* [Stated task]:
Show each line of the records below that contains the word "Open". Case counts, so a line qualifies only if its capitalization matches.

======== Entries

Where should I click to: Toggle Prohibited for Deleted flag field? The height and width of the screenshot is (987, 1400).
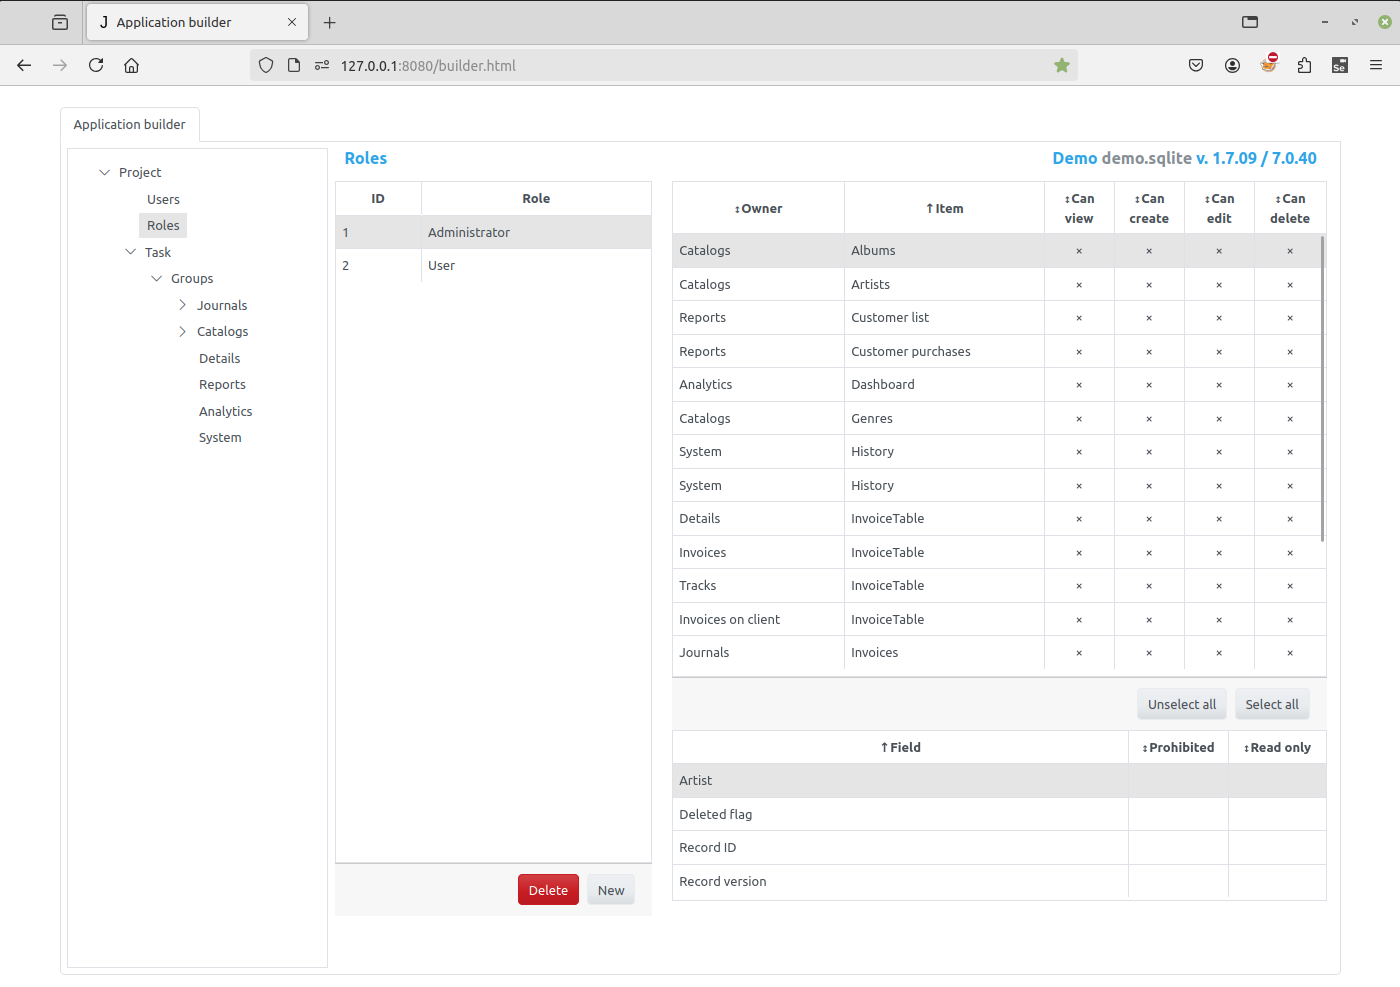(x=1178, y=814)
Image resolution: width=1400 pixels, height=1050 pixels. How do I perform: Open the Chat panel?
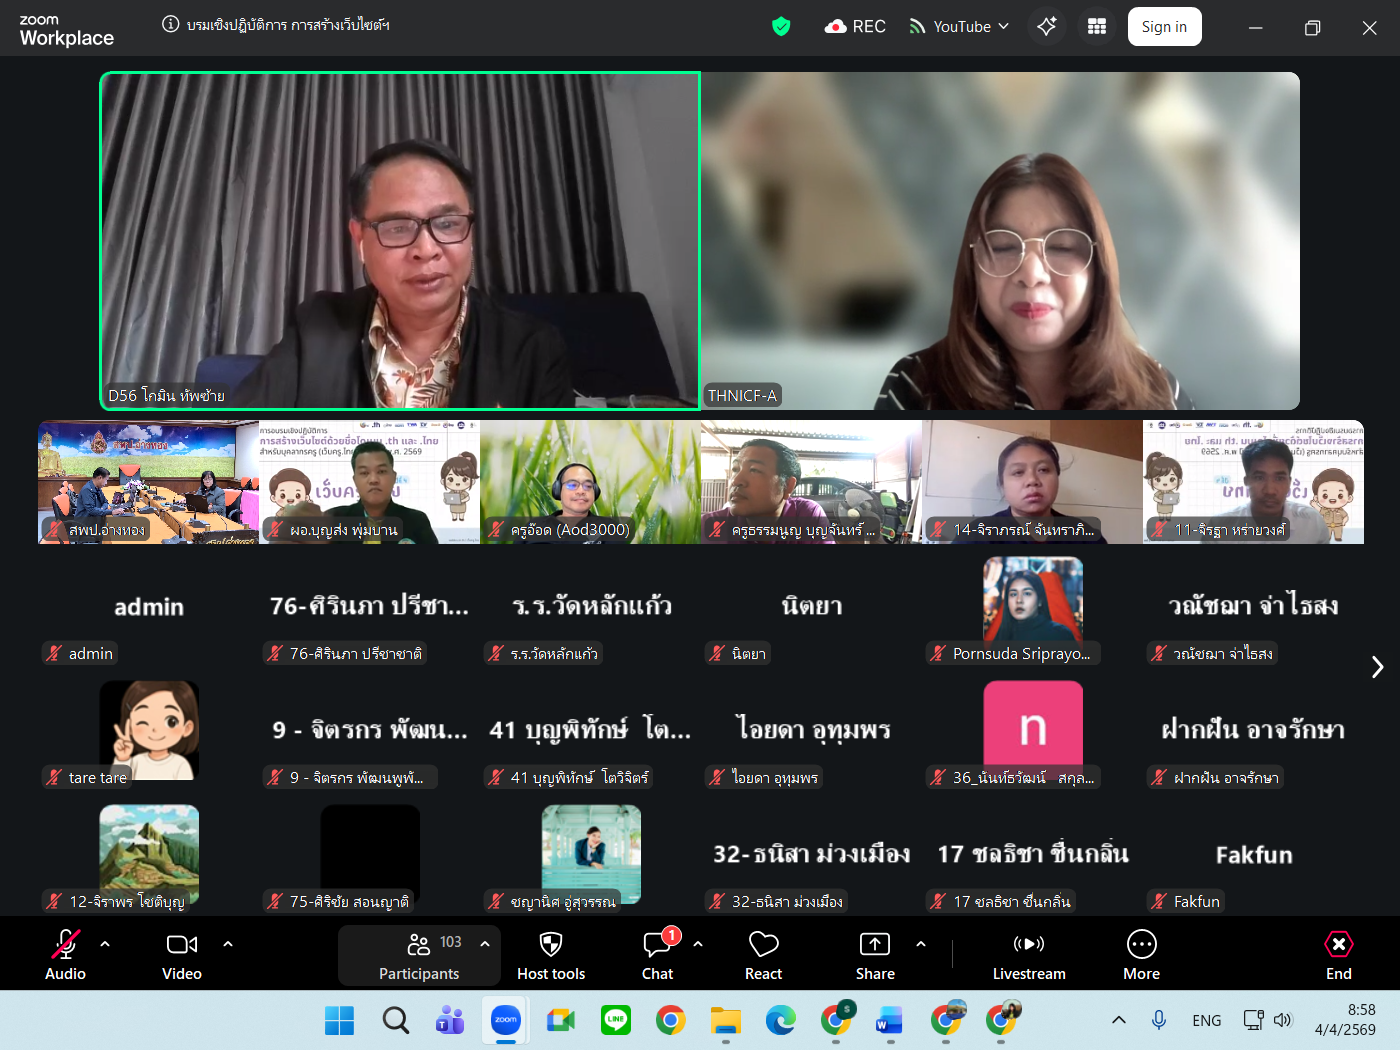click(x=657, y=955)
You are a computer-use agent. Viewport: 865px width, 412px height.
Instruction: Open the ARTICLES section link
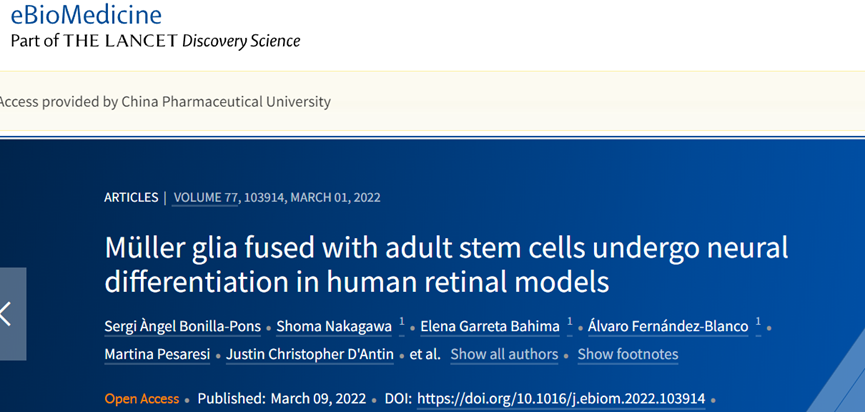click(131, 197)
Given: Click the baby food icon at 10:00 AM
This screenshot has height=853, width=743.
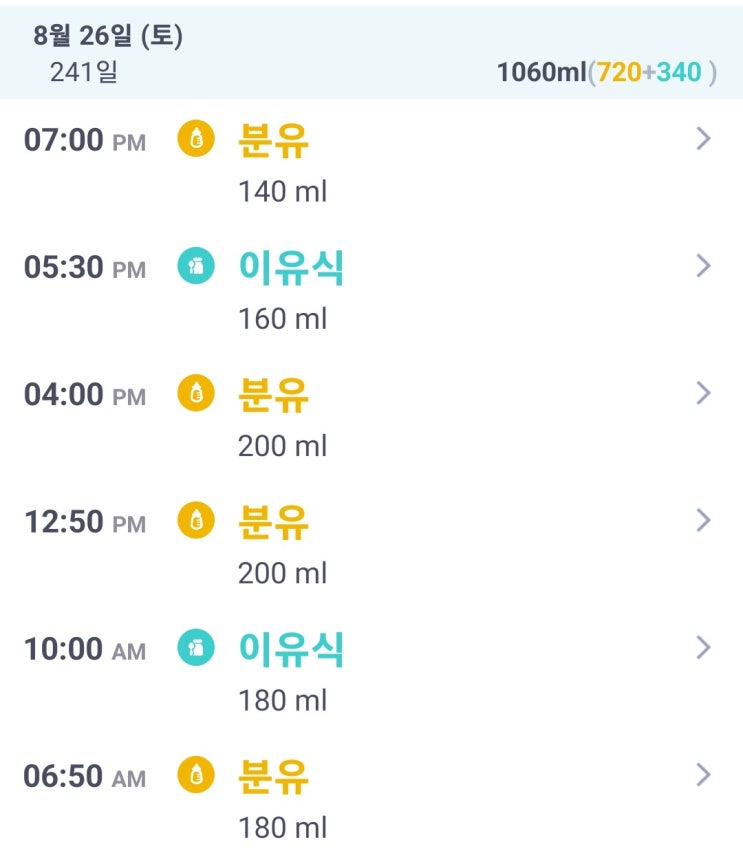Looking at the screenshot, I should [x=196, y=649].
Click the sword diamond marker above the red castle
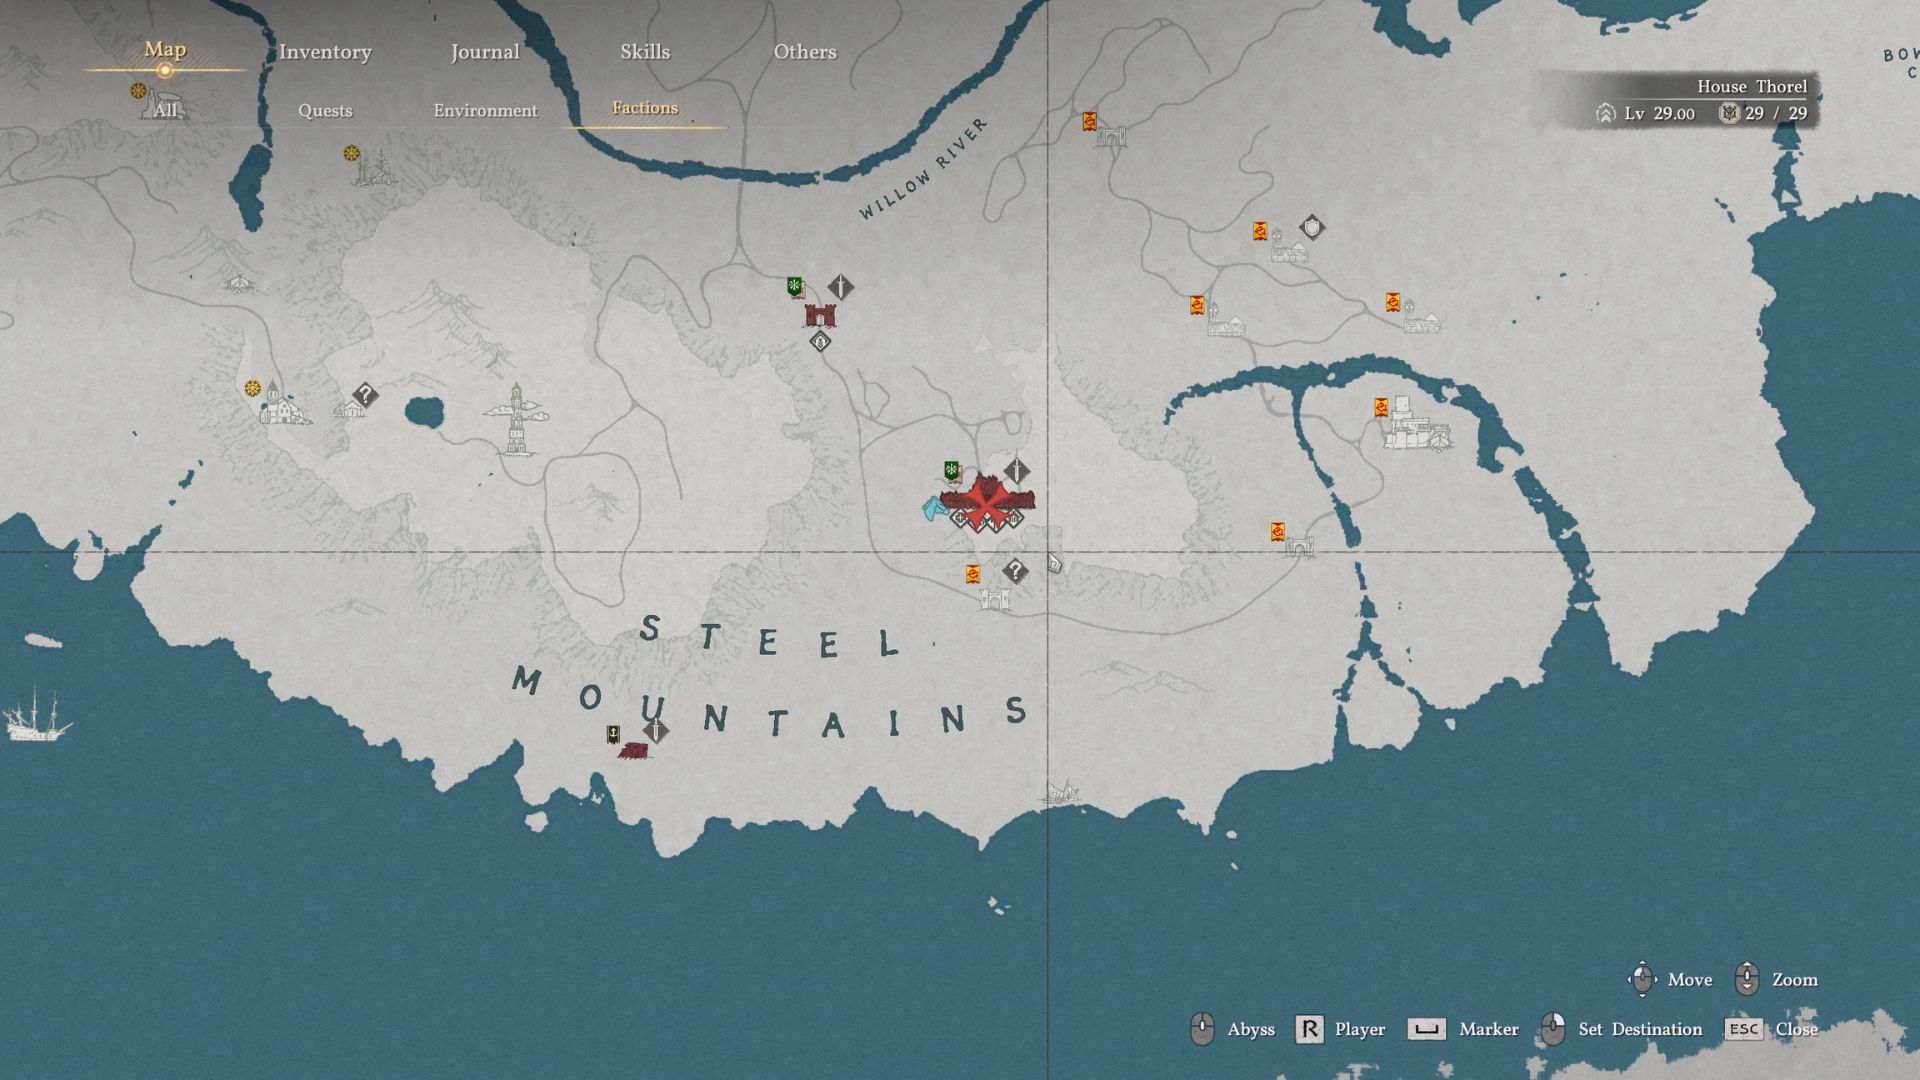 pyautogui.click(x=841, y=288)
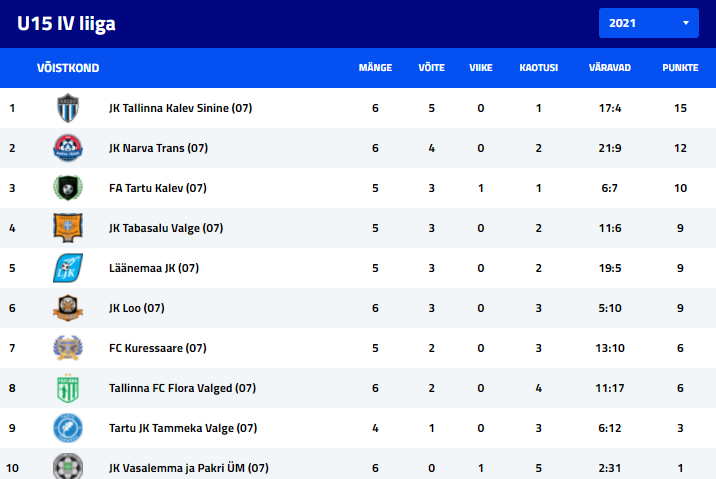The height and width of the screenshot is (479, 716).
Task: Expand season list using the dropdown arrow
Action: pos(685,23)
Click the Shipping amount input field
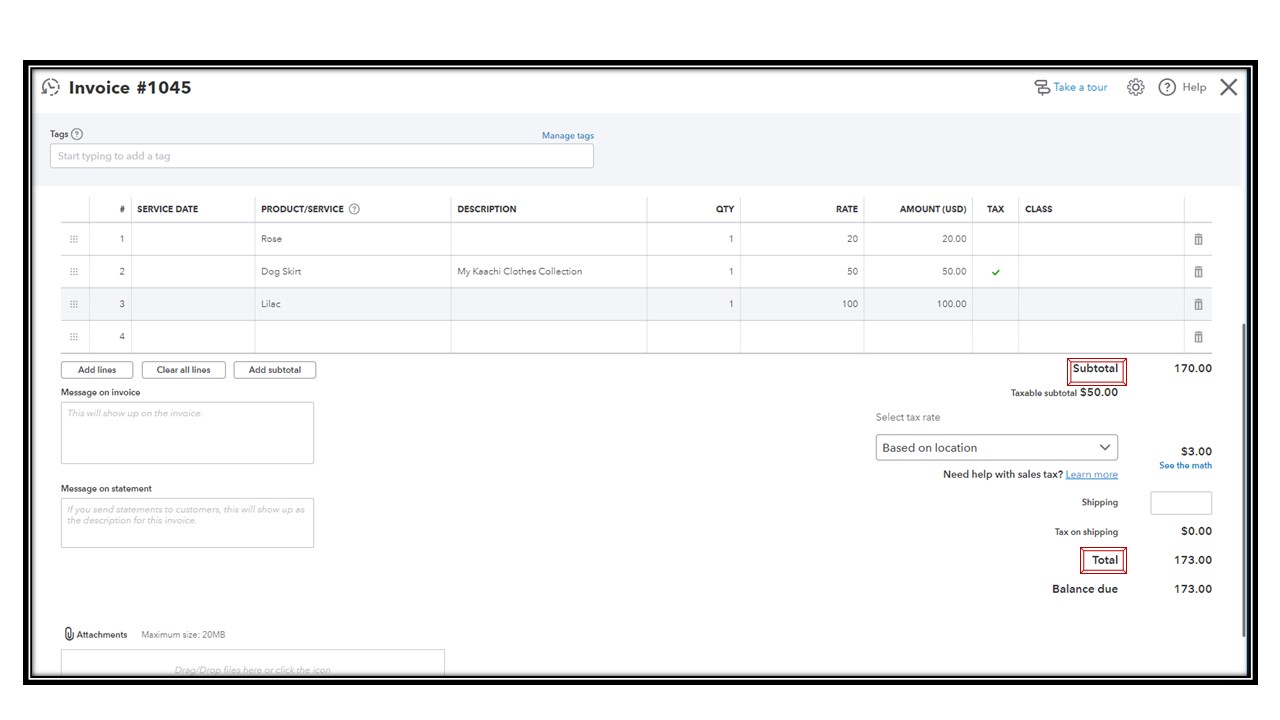The height and width of the screenshot is (720, 1280). click(1180, 503)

================

* [Answer to the task]:
Image resolution: width=1400 pixels, height=1050 pixels. How do I perform: Open the Chat panel?
Instruction: Open the ARTICLES section link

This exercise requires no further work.